By Chad Post
TURIN: “Let me tell you something: the U.S. market is closed to Italian books,” said Italian literary agent Marco Vigevani on a panel about translation at the Turin International Book Fair last month. “It may sound crazy,” he continued, “but I want you to face the facts. Yes, it used to be different. There were editors like George Braziller and Drenka Willen. But now? There’s no market. It’s just a waste of money and time trying to sell books to Americans. I can make far more money focusing just on France and Germany. You’re looking like me crazy, but it’s the truth. There is no U.S. market for Italian books.”
Vigevani was not entirely alone in his assessment. I underlined the fact that 85% of literary translations published in the U.S. are published by small presses, who do very few books and offer very small advances. Jonathan Burnham, Senior Vice President and Publisher of the Harper imprint at HarperCollins, explained all of the challenges to publishing international literature in the US, including the fact that very few editors speak a foreign language, that the U.S. is pretty much self-sufficient in terms of literary production, and that readers are generally satisfied with the English literature that’s available. While Anna Knutson, senior scout at Maria B. Campbell Associates, and Patrick Nolan, Vice President, Director Sales & Marketing for Penguin, were a bit more practical, yet not overly encouraging.
Knutson offered tips to better the odds of finding a U.S. publisher for their books, including paying close attention to which specific editors are interested in international lit, and making sure to get the best possible sample translation — not one that’s done by an Italian who happens to know English. Nolan focused more on the post-acquisitions process, talking about marketing and sales how essential it is to get the internal sales force behind any translation that’s being released. Everyone pointed to the extraordinary sales of Muriel Barbery’s The Elegance of the Hedgehog and the work of Roberto Bolaño in the US as hopeful exceptions.
But the essential message was pretty clear: with only 34 original translations of Italian fiction and poetry released in the U.S. over the past two years, it’s highly unlikely that the books you’re pushing will ever reach an American audience. So, if all the news is bad, why did the Italian Trade Commission bring a number of American editors, agents, and scouts, and even Tina Jordan, Vice President of the Association of American Publishers (who moderated our panel) — to Turin?
This is all pretty obvious, trite, and maybe superficial, but these editorial trips — and I’ve been lucky enough to participate in a ton, to places like Germany, Argentina, Iceland, Estonia, and Catalonia — are the perfect opportunity to inundate editors with information and to court them with culture. Opinions change over the course of these trips. It’s cliché, but there’s nothing like face-to-face meetings, and as objective, bottom-line focused we can try and be, learning about another country — its literary history and cultural heritage — really works to get editors invested.

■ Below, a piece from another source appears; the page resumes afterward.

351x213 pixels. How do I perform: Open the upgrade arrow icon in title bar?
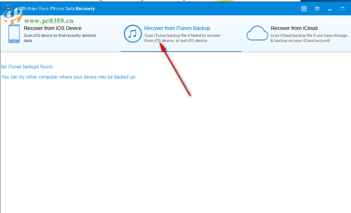pos(304,8)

Sure, the number of Italian books published in the U.S. isn’t about to double, or even increase that much, but this type of trip really helps to prime people. Results may not be immediate, but thanks to a wonderful week of meetings, panels, and receptions, we all know more about the Italian market. I’ll guarantee that most participants on this trip will pay a bit more attention to the Italian works they hear about in the future.

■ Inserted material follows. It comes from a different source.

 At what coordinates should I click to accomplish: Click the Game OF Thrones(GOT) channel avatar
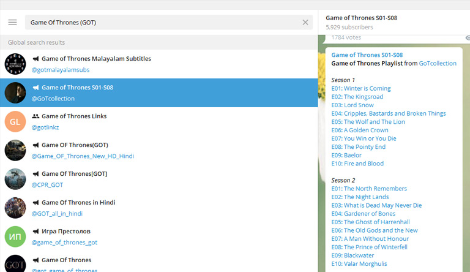[x=15, y=150]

This is why these sort of editorial trips are becoming more commonplace. In order to increase the number of titles published in translation, cultural agencies have to support publishing in a few different ways: by offering translation subsidies, by helping promote the books that are published, and by providing as much information as possible. And although it may not be as cost effective as emailing a list of recommended titles, an editorial trip has a much more immediate and long-lasting impact.
As I mentioned above, I’ve been on a lot of these trips. Sometimes they’re tied to book fairs, sometimes they’ve been group trips, and occasionally I’ve gone to a country by myself. I always come back more informed, connected, and definitely interested in literature of the region. I always come back determined to publish at least one book from country X . . .
Following in the vein of Anna Knutson’s practical advice for publishers looking to sell their works abroad, here are a few tips — mainly for cultural organizations — I’ve come up with over the years for maximizing these sorts of trips.
Tips for Running the Best Editorial Trips
1. Groups are Best
A few publishers I know would prefer to go on these trips alone, but I truly believe that the bonding experience that comes about from going with a group of editors, agents, etc., is invaluable. For one thing, this tends to make the trip more fun, and, not to get too far into behavioral economics, there is the possibility of enacting some sort of halo effect in which a bit of Turin’s luster rubs off on some of the books that were mentioned . . . Beyond general enjoyment, groups are great for sharing information and opinions. And sometimes one person hears about a book that would be great for someone else, etc.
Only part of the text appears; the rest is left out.